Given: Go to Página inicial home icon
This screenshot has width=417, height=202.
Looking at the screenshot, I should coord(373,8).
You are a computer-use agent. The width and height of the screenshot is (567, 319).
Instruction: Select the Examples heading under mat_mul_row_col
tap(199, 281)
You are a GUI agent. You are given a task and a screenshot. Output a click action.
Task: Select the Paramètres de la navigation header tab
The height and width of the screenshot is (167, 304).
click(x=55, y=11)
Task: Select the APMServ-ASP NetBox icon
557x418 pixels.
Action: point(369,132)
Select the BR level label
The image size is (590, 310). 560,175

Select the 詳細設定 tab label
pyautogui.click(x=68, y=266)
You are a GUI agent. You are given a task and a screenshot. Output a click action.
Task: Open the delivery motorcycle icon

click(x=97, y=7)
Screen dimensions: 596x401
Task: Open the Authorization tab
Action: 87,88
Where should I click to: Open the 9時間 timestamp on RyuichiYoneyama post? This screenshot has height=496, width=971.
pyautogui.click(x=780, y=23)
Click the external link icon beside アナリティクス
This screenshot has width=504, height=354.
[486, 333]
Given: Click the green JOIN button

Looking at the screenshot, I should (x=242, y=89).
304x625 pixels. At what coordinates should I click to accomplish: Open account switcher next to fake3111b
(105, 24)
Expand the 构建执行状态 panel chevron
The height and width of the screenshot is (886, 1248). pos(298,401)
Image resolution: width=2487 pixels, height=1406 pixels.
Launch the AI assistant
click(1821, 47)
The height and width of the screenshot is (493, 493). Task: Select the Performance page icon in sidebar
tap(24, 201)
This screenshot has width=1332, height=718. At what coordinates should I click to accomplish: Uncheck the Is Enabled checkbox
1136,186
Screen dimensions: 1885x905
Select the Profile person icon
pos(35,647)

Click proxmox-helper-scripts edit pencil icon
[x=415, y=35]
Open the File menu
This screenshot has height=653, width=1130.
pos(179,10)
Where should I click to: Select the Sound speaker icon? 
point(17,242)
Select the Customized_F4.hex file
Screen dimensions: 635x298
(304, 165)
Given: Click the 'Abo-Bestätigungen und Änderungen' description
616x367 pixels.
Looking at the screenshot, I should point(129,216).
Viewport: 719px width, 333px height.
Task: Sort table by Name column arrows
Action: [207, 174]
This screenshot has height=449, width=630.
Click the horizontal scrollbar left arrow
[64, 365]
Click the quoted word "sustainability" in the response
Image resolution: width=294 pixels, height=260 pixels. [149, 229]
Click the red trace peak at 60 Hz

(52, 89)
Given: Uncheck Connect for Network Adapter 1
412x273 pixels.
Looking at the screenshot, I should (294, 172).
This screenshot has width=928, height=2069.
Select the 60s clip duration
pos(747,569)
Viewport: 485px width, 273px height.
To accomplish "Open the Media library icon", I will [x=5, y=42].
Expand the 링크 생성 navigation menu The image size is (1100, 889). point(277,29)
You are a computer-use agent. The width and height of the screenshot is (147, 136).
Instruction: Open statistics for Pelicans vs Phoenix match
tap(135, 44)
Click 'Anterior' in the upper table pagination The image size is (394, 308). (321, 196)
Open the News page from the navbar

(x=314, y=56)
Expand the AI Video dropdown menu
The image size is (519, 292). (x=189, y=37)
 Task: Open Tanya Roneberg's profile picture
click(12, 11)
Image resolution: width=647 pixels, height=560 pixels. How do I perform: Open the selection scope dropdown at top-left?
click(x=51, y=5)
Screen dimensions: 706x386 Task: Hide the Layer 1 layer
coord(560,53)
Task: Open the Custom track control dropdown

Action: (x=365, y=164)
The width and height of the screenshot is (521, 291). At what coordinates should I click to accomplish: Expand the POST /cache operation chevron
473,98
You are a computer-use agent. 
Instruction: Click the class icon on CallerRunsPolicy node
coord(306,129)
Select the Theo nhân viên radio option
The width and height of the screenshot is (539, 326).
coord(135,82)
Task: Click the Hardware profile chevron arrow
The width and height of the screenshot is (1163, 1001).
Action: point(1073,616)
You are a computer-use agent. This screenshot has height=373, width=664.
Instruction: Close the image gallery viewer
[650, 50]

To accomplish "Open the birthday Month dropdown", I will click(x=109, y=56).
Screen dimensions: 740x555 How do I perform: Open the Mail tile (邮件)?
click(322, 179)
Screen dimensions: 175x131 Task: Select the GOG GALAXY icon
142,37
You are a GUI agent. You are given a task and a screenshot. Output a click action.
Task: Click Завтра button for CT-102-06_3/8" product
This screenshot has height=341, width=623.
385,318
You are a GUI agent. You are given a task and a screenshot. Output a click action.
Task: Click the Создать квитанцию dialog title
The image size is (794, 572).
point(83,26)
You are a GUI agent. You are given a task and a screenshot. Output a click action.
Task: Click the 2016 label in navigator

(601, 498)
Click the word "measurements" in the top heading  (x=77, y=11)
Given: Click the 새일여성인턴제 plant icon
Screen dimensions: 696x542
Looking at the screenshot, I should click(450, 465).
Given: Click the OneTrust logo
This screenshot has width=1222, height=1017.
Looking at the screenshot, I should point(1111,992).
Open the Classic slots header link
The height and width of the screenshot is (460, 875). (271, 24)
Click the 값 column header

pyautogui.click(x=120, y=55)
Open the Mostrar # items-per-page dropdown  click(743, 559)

__YOUR TASK__
Each entry should be retyped exactly as given.

__OUTPUT__
Given: Go to Página inicial home icon
This screenshot has width=417, height=202.
Looking at the screenshot, I should coord(373,8).
You are a computer-use agent. The width and height of the screenshot is (567, 319).
Instruction: Select the Examples heading under mat_mul_row_col
tap(199, 281)
You are a GUI agent. You are given a task and a screenshot. Output a click action.
Task: Select the Paramètres de la navigation header tab
The height and width of the screenshot is (167, 304).
click(x=55, y=11)
Task: Select the APMServ-ASP NetBox icon
557x418 pixels.
Action: point(369,132)
Select the BR level label
The image size is (590, 310). 560,175

Select the 詳細設定 tab label
pyautogui.click(x=68, y=266)
You are a GUI agent. You are given a task and a screenshot. Output a click action.
Task: Open the delivery motorcycle icon

click(x=97, y=7)
Screen dimensions: 596x401
Task: Open the Authorization tab
Action: 87,88
Where should I click to: Open the 9時間 timestamp on RyuichiYoneyama post? This screenshot has height=496, width=971.
pyautogui.click(x=780, y=23)
Click the external link icon beside アナリティクス
This screenshot has width=504, height=354.
[486, 333]
Given: Click the green JOIN button

Looking at the screenshot, I should (x=242, y=89).
304x625 pixels. At what coordinates should I click to accomplish: Open account switcher next to fake3111b
(105, 24)
Expand the 构建执行状态 panel chevron
The height and width of the screenshot is (886, 1248). pos(298,401)
Image resolution: width=2487 pixels, height=1406 pixels.
Launch the AI assistant
click(1821, 47)
The height and width of the screenshot is (493, 493). Task: Select the Performance page icon in sidebar
tap(24, 201)
This screenshot has width=1332, height=718. At what coordinates should I click to accomplish: Uncheck the Is Enabled checkbox
1136,186
Screen dimensions: 1885x905
Select the Profile person icon
pos(35,647)

Click proxmox-helper-scripts edit pencil icon
[x=415, y=35]
Open the File menu
This screenshot has height=653, width=1130.
pos(179,10)
Where should I click to: Select the Sound speaker icon? 
point(17,242)
Select the Customized_F4.hex file
Screen dimensions: 635x298
(304, 165)
Given: Click the 'Abo-Bestätigungen und Änderungen' description
616x367 pixels.
Looking at the screenshot, I should point(129,216).
Viewport: 719px width, 333px height.
Task: Sort table by Name column arrows
Action: [207, 174]
This screenshot has height=449, width=630.
Click the horizontal scrollbar left arrow
[64, 365]
Click the quoted word "sustainability" in the response
Image resolution: width=294 pixels, height=260 pixels. [149, 229]
Click the red trace peak at 60 Hz

(52, 89)
Given: Uncheck Connect for Network Adapter 1
412x273 pixels.
Looking at the screenshot, I should (294, 172).
This screenshot has width=928, height=2069.
Select the 60s clip duration
pos(747,569)
Viewport: 485px width, 273px height.
To accomplish "Open the Media library icon", I will [x=5, y=42].
Expand the 링크 생성 navigation menu The image size is (1100, 889). point(277,29)
You are a computer-use agent. The width and height of the screenshot is (147, 136).
Instruction: Open statistics for Pelicans vs Phoenix match
tap(135, 44)
Click 'Anterior' in the upper table pagination The image size is (394, 308). (321, 196)
Open the News page from the navbar

(x=314, y=56)
Expand the AI Video dropdown menu
The image size is (519, 292). (x=189, y=37)
 Task: Open Tanya Roneberg's profile picture
click(12, 11)
Image resolution: width=647 pixels, height=560 pixels. How do I perform: Open the selection scope dropdown at top-left?
click(x=51, y=5)
Screen dimensions: 706x386 Task: Hide the Layer 1 layer
coord(560,53)
Task: Open the Custom track control dropdown

Action: (x=365, y=164)
The width and height of the screenshot is (521, 291). At what coordinates should I click to accomplish: Expand the POST /cache operation chevron
473,98
You are a computer-use agent. 
Instruction: Click the class icon on CallerRunsPolicy node
coord(306,129)
Select the Theo nhân viên radio option
The width and height of the screenshot is (539, 326).
coord(135,82)
Task: Click the Hardware profile chevron arrow
The width and height of the screenshot is (1163, 1001).
Action: point(1073,616)
You are a computer-use agent. This screenshot has height=373, width=664.
Instruction: Close the image gallery viewer
[650, 50]

To accomplish "Open the birthday Month dropdown", I will click(x=109, y=56).
Screen dimensions: 740x555 How do I perform: Open the Mail tile (邮件)?
click(322, 179)
Screen dimensions: 175x131 Task: Select the GOG GALAXY icon
142,37
You are a GUI agent. You are given a task and a screenshot. Output a click action.
Task: Click Завтра button for CT-102-06_3/8" product
This screenshot has height=341, width=623.
385,318
You are a GUI agent. You are given a task and a screenshot. Output a click action.
Task: Click the Создать квитанцию dialog title
The image size is (794, 572).
point(83,26)
You are a GUI agent. You are given a task and a screenshot. Output a click action.
Task: Click the 2016 label in navigator

(601, 498)
Click the word "measurements" in the top heading  (x=77, y=11)
Given: Click the 새일여성인턴제 plant icon
Screen dimensions: 696x542
Looking at the screenshot, I should click(450, 465).
Given: Click the OneTrust logo
This screenshot has width=1222, height=1017.
Looking at the screenshot, I should point(1111,992).
Open the Classic slots header link
The height and width of the screenshot is (460, 875). (271, 24)
Click the 값 column header

pyautogui.click(x=120, y=55)
Open the Mostrar # items-per-page dropdown  click(743, 559)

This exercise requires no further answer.